You should begin preparing your garden when overnight temperatures fall below 45 degrees Fahrenheit for more than four consecutive days or when frost is expected in your area (typically in late October or November). Start by assessing your current garden layout and noting which plants thrived and which didn’t last year. Your garden can be pruned in the fall so that you know exactly what you’ll keep and what you’ll get rid of.

Also, now is a great time to decide what new plants you want to grow. Planting only winter-hardy plants in the fall will help to ensure that your garden remains vibrant and healthy throughout the winter months. Fall planting is ideal for rudbeckia, aster, anemones, panicle hyandeas, endives, escaroles, and Brussels sprouts. You’ll be able to find all of these and more in gardening publications or at your neighborhood nursery.

After that, you can begin to tidy up your outdoor space. The first step is to remove any weeds that have taken root and to rake up any leaves that may have fallen. Insects and disease-carrying pathogens can hide in weeds and decaying leaves, putting your landscape at risk. In addition, you should clear your garden of old annuals and harvest any vegetables or other plants that will not make it through the winter. You’ll be able to see the decaying branches of your trees after the leaves fall off in the fall. You don’t need to remove unwanted branches from your trees to keep your plants safe and prevent them from obstructing too much sunlight, but doing so could save you money in the long run.

Younger trees can be protected from the winter wind and cold by being wrapped in burlap and staked. You can protect your plants from extreme temperature changes and heavy snowfall by covering your garden with mulch throughout the winter. Put down five inches of mulch like shredded bark or pine needles, or anything else you’d like.
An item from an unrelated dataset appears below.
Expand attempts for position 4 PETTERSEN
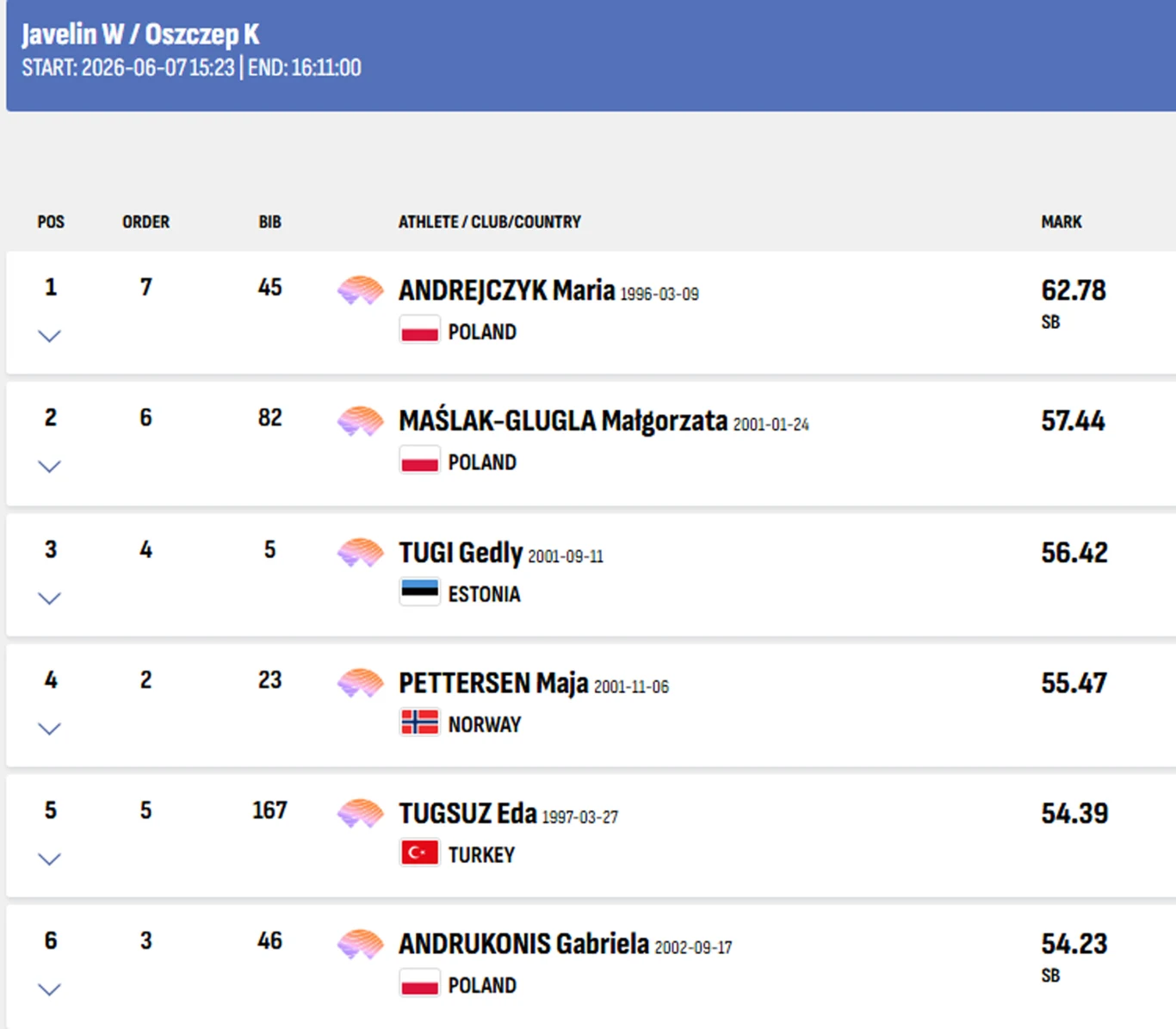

Because some insects are still alive and may be able to hibernate in the mulch, you must be careful not to mulch too early.

Cleaning and storing your gardening tools so that they won’t rust and that you’ll remember where they are for next year is an important part of gardening. Slugs are one of the worst bugs to have in your garden, so always put out slug repellent before the winter. Remove any fish from your landscape’s pool or fountain and bring them indoors. Seeing a fish trapped in the middle of a block of ice is heartbreaking.